At first we think it’s simple racism, since all this is happening in the South (Esmé was born in Shreveport, Louisiana and her mom moved them to her own original home town, Joplin, Missouri, after she and Esmé’s dad broke up), but as we see events from Esmé’s point of view and learn that she doesn’t really need the wheelchair — she can get up and walk perfectly normally any time she wishes and can get away with it — it dawns on us that what’s really going on here is the awkwardly named mental illness “Munchhausen Syndrome by Proxy,” in which a person causes another person harm and then comes along to “help” them out of it. It’s usually been dramatized in characters who are both arsonists and firefighters who get off on putting out the fires they themselves set, but in this case it’s a woman deliberately making her daughter sick, forcing her into a wheelchair and giving her powerful drugs, so she can pose as a concerned caregiver without whom the daughter would be helpless. The plot proceeds as Scott takes an interest in Esmé that’s both romantic and carnal — he plays up to her fantasies of the prince who will rescue her from the wicked mom — and reaches a climax one night in which Scott arrives to take Esmé out of the house, mom tries to stop them with a gun, Esmé flees the room and Scott and Camile have a struggle which ends up with mom dead. (We don’t like Esmé for running instead of helping either her boyfriend or her mom, but we understand it even though it’s possible that had Esmé stayed and witnessed the struggle, Scott could have won an acquittal on grounds of self-defense.) Scott and Esmé have a beautiful but troubled idyll as they flee in Scott’s red car, and there’s a remarkable scene in which Scott and Esmé are skin-diving in a motel pool at night in a driving rainstorm when they witness red and blue lights shining down on them into the pool. The lights, of course, are those of the cars being driven by the police there to arrest them for Camile’s murder. In the denouement, Esmé is visited by a public defender who tells her that if she pleads guilty she can get a reduced sentence (though it’s not clear from what we’ve seen that Esmé knew in advance that Scott would kill her mom, and if she didn’t one would think she’d be in the clear legally), and when Esmé protests that she’s only 17 and therefore shouldn’t be put in adult jeopardy, the attorney tells her that she’s really 21 and her age was just one more thing her mom lied to her about.

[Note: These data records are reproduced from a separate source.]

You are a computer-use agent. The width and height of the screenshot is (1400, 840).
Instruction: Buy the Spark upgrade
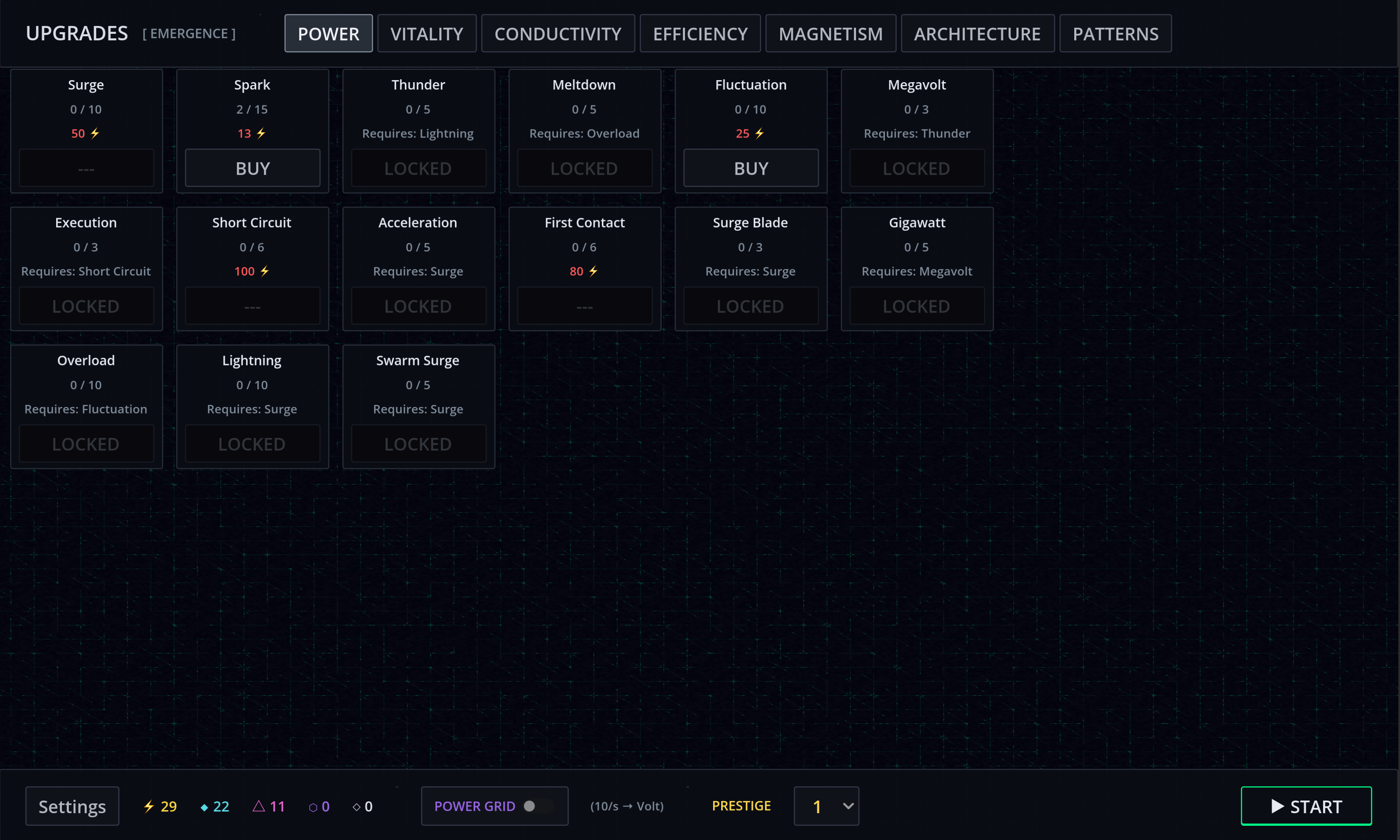click(252, 168)
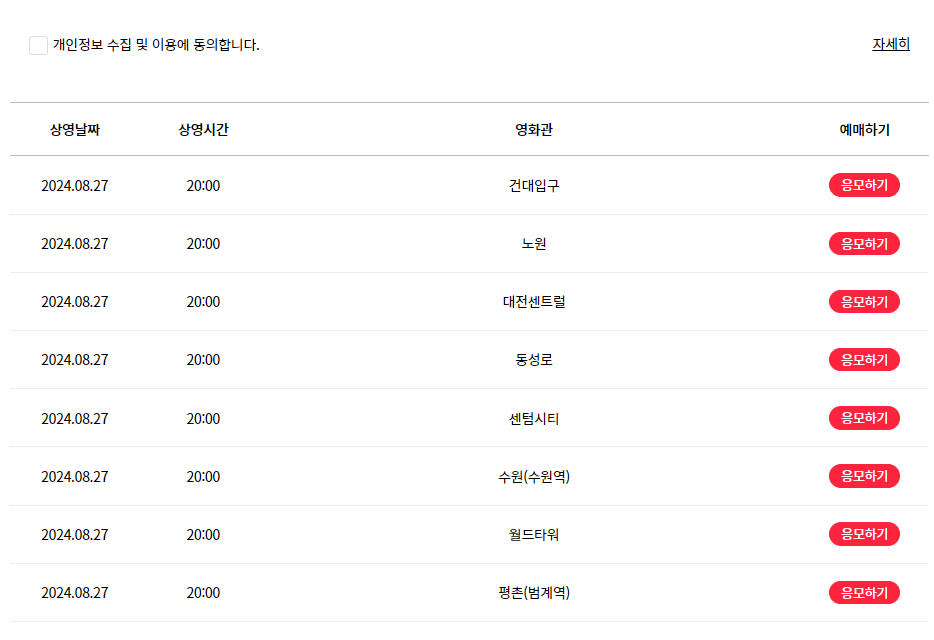The height and width of the screenshot is (640, 934).
Task: Click the 상영날짜 column header
Action: [x=74, y=129]
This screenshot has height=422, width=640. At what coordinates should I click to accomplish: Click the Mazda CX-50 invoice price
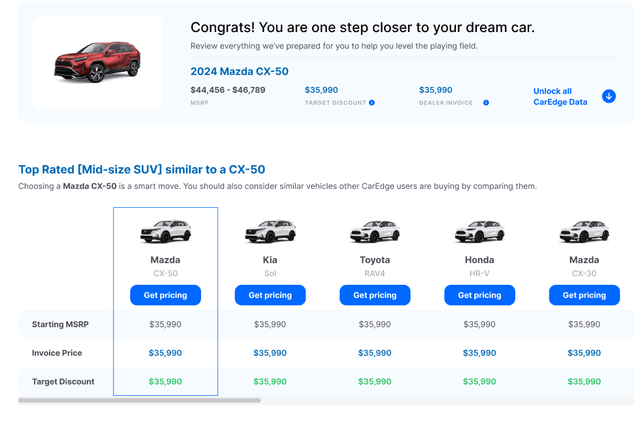[165, 353]
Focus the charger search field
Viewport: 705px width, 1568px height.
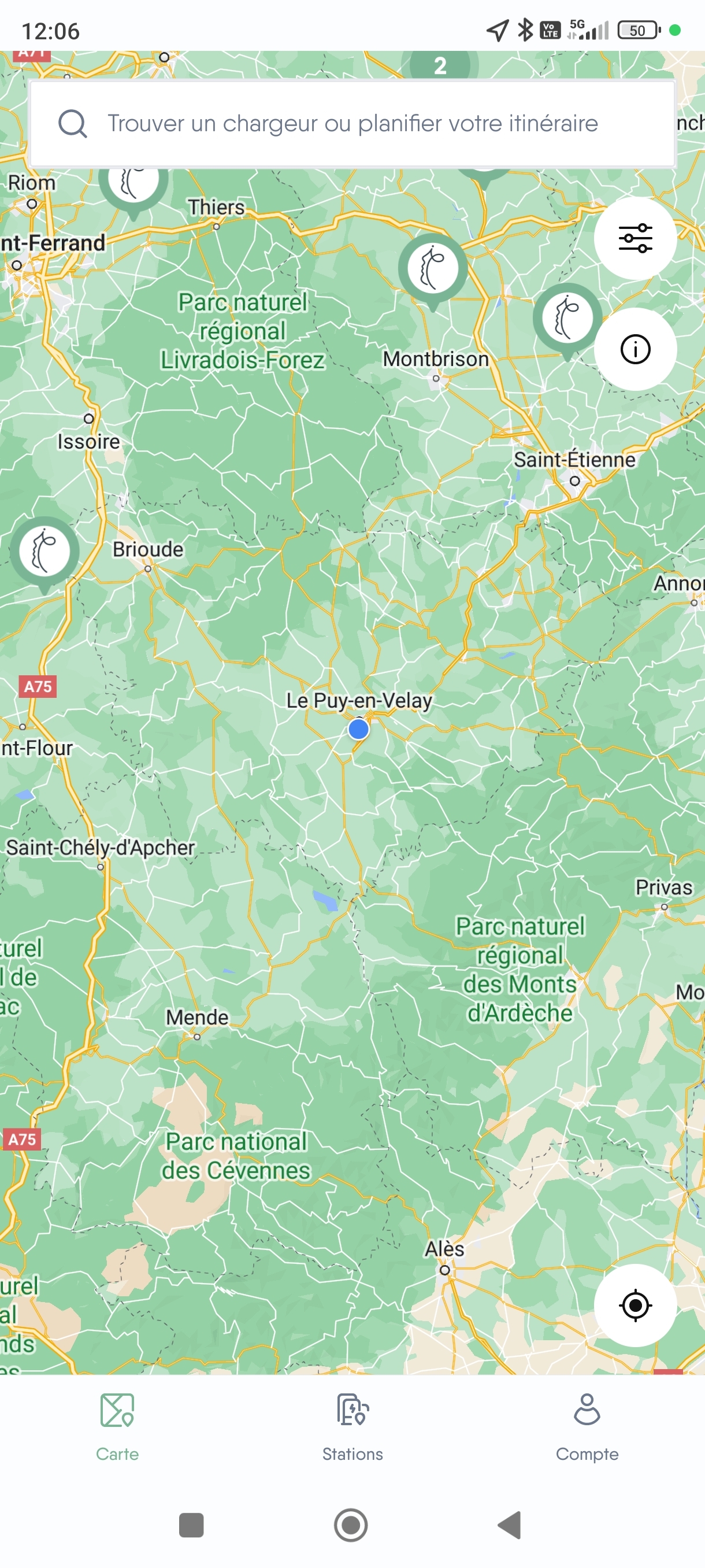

The one good thing that happens to Esmé at the end is she reunites with her biological father Travis (Tate Donovan), whom mom had told her was an abusive monster but who turns out to be sensitive and caring, and he makes it clear that when she’s released Esmé will be welcomed into his family along with his second wife and the two daughters he’s had with her. Love You to Death is a triumph on every level: sensitively directed, effectively written and well acted not only by Harden (which we’d expect) but by Skaggs and Brennan Keel Cook as her morally ambiguous boyfriend — though enough scenes take place in supermarkets watching this movie would have been as much a busman’s holiday for Charles as it was for me! It was interesting to hear the comments from Harden and Skaggs, including Skaggs recalling that Harden was genuinely sensitive and helpful to her — the opposite of their characters’ relationship in the film — and that Skaggs had to wear a cap to make her look bald for 15 of the 18 days she worked on the movie. (The cap is totally convincing, though it’s possible they used some sort of CGI to blend it more perfectly to Skaggs’ real head than it would have looked on its own — and it did save Skaggs the trouble and aggravation of having to shave her head for real.) The only problem with Love You to Death was that it was so profoundly moving and disturbing it was almost a relief to return to the standard Lifetime fare afterwards!